Correa, que derribó el mítico jabalí de sus sueños e hirió al tigre de los recuerdos, se enfrentaba a la alimaña hambrienta que venía a curiosear. Tenía el aspecto de una rata parda, animal de medianas dimensiones suficientes para incitar terror y desesperanza. La bestia final emergió resuelta entre la vegetación y un recodo de agua estancada avanzaba hacia él. Tenía la esperanza tibia de estar entre otra sombra simulada del intruso siendo el momento de epilogar lo inconcluso y ya vería luego para volver a curarse al Puesto de las Cascadas. Levantó el fusil y apuntó, cerró el ojo izquierdo mientras la vista se fijó en la mira telescópica provocando la mirada flotante que asegura el acierto. Cuando distendió el ojo libre hasta asegurar la presa lo que halló al otro extremo de la maniobra fue un Correa que le estaba apuntando.
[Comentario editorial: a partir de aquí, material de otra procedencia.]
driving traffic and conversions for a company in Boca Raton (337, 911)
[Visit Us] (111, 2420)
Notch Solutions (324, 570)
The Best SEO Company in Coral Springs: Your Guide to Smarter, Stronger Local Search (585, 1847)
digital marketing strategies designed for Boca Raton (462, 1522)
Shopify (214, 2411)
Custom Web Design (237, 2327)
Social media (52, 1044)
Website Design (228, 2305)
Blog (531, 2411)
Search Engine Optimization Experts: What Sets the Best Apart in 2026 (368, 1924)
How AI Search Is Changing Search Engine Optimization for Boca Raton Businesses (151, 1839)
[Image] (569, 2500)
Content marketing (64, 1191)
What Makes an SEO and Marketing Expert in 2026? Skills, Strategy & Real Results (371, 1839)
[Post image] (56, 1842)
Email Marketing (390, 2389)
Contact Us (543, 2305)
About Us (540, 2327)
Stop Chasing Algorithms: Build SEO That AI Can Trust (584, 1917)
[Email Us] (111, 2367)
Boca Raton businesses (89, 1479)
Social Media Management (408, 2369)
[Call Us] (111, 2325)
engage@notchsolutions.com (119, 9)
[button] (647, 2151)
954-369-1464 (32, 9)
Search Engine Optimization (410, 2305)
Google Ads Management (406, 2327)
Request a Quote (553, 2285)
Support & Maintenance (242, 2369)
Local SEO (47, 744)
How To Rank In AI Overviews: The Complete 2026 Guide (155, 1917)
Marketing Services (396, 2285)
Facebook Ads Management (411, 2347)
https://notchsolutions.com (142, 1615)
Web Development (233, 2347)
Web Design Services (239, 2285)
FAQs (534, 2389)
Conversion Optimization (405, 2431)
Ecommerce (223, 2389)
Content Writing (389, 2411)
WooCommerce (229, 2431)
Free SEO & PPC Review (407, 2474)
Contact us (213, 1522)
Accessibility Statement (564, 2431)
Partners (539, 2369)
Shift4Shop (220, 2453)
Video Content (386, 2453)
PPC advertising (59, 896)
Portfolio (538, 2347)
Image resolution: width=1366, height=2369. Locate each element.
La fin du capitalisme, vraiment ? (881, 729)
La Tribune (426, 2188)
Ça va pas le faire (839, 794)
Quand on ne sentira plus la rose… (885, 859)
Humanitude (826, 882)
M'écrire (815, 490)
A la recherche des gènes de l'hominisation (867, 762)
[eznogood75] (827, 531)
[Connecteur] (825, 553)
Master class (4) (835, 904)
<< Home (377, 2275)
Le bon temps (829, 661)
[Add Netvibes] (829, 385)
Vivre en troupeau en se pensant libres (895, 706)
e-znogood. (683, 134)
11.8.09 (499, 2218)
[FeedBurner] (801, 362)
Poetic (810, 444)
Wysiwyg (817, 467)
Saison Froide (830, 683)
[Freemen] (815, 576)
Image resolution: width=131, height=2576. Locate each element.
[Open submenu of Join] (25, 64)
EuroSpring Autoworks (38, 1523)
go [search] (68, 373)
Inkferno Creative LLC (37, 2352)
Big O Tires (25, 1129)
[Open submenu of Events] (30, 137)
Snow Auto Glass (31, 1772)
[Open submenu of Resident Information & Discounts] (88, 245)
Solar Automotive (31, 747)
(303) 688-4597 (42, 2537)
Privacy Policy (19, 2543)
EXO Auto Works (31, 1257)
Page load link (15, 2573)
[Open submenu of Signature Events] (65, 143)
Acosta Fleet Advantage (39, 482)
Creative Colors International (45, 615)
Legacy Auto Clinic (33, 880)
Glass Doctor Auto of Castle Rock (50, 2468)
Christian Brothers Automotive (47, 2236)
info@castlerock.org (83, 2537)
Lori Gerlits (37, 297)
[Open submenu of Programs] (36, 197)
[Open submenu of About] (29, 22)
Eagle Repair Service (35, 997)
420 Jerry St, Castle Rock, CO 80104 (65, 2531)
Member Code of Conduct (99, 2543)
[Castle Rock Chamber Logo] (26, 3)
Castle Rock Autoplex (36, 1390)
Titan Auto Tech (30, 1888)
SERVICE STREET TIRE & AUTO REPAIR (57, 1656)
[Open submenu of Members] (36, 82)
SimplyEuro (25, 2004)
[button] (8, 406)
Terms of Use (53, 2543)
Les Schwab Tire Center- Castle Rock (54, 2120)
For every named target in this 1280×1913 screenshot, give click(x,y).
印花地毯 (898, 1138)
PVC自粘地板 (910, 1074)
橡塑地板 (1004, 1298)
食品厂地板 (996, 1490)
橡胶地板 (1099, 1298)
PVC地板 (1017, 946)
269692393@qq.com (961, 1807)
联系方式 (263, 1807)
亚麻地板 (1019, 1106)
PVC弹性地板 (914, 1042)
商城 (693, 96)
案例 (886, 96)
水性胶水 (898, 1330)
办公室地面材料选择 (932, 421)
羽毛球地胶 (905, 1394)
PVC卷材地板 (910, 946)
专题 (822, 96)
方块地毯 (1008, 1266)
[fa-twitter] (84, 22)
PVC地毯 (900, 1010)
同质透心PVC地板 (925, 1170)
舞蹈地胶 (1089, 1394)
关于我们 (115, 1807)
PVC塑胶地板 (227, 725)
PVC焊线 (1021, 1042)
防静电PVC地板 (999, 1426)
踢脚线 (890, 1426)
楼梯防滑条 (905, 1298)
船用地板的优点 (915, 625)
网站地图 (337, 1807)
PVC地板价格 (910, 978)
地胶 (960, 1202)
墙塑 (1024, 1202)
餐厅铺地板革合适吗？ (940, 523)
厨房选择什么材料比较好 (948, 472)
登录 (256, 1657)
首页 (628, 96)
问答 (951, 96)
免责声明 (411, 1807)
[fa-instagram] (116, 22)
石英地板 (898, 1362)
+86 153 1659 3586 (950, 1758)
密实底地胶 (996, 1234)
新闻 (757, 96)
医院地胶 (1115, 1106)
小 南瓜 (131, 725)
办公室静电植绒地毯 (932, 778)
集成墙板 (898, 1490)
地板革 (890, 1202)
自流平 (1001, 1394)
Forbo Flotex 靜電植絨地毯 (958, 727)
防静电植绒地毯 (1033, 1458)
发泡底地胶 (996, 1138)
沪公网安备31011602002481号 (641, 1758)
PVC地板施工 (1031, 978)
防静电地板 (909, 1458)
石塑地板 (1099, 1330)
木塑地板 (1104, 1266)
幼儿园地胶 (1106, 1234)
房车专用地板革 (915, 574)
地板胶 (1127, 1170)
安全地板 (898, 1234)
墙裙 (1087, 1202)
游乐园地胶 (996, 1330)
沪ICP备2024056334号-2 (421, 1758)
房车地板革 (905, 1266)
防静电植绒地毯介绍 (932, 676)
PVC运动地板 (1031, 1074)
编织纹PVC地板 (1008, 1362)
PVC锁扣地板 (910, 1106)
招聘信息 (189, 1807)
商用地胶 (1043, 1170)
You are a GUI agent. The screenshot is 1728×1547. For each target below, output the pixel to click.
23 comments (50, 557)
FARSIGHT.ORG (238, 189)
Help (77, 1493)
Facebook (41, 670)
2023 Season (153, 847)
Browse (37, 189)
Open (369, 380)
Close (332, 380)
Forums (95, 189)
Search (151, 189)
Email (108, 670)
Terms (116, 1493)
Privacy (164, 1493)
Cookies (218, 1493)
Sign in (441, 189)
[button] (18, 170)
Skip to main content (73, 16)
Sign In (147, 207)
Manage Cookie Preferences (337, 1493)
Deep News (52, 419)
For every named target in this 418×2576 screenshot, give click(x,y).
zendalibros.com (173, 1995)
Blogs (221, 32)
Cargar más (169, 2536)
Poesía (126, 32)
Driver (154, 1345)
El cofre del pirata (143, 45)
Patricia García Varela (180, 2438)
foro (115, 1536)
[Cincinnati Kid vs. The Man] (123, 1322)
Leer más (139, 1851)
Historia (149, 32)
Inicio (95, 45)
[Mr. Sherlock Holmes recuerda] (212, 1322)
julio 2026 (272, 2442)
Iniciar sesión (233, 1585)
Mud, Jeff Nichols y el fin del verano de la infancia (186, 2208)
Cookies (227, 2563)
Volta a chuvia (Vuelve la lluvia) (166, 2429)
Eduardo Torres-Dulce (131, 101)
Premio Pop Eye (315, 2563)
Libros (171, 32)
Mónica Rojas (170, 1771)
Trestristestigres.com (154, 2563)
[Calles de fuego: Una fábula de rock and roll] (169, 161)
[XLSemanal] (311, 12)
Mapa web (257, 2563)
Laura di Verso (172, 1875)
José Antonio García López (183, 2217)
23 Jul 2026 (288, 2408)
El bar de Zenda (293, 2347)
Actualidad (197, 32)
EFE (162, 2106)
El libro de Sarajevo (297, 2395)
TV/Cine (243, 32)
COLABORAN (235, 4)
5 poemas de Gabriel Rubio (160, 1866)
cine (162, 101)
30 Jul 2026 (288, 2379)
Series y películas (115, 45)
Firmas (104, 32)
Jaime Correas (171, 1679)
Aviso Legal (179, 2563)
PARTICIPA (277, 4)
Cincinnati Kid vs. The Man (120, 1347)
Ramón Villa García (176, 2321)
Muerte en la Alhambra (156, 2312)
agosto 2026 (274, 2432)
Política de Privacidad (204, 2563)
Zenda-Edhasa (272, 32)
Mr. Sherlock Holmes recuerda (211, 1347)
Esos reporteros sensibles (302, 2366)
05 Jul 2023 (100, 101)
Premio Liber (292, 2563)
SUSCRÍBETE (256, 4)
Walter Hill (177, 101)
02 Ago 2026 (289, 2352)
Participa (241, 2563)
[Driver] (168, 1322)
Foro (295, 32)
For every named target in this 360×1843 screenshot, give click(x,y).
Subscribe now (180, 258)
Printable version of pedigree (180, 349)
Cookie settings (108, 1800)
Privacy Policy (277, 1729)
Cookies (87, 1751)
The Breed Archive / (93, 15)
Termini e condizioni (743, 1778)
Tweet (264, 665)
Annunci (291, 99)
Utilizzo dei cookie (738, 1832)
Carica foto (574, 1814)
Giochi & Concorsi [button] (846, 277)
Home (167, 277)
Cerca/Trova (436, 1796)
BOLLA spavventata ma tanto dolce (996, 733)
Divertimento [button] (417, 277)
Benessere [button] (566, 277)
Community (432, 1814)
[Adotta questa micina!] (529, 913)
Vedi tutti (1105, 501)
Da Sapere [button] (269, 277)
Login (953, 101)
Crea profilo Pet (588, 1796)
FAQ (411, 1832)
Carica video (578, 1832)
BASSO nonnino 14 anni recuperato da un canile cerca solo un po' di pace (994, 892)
Desarmó la posición, por asegurarse repitió cada uno de los movimientos y la segunda vez encontró la misma escena. Como exhorto final pensó que el jesuita para salvarse y en astucia cobarde había superado escalones de simulaciones: primero hombre, luego fue diferentes animales y al final simulaba ser el propio Correa.
Uno de los Correa intentó una mueca que pretendió ser sonrisa que ni llegó a detectar en el espejo opaco y luego disparó. Hacía tiempo que él quería tirar contra Correa, era la forma radical de continuar una tradición de familia que revivió condensada en pocas leguas y hacía unas horas apenas. Sintió una punzada en el costado izquierdo del pecho, era la llegada consoladora del infarto, eclosión en la sangre del veneno de crótalo, el plomo romo que engrosaría el catálogo impar de desgracias familiares y fue entonces que uno de los Correa del espejo cayó muerto.
-Si, se dijo, fue la mañana que desde el río soplaba un viento frío.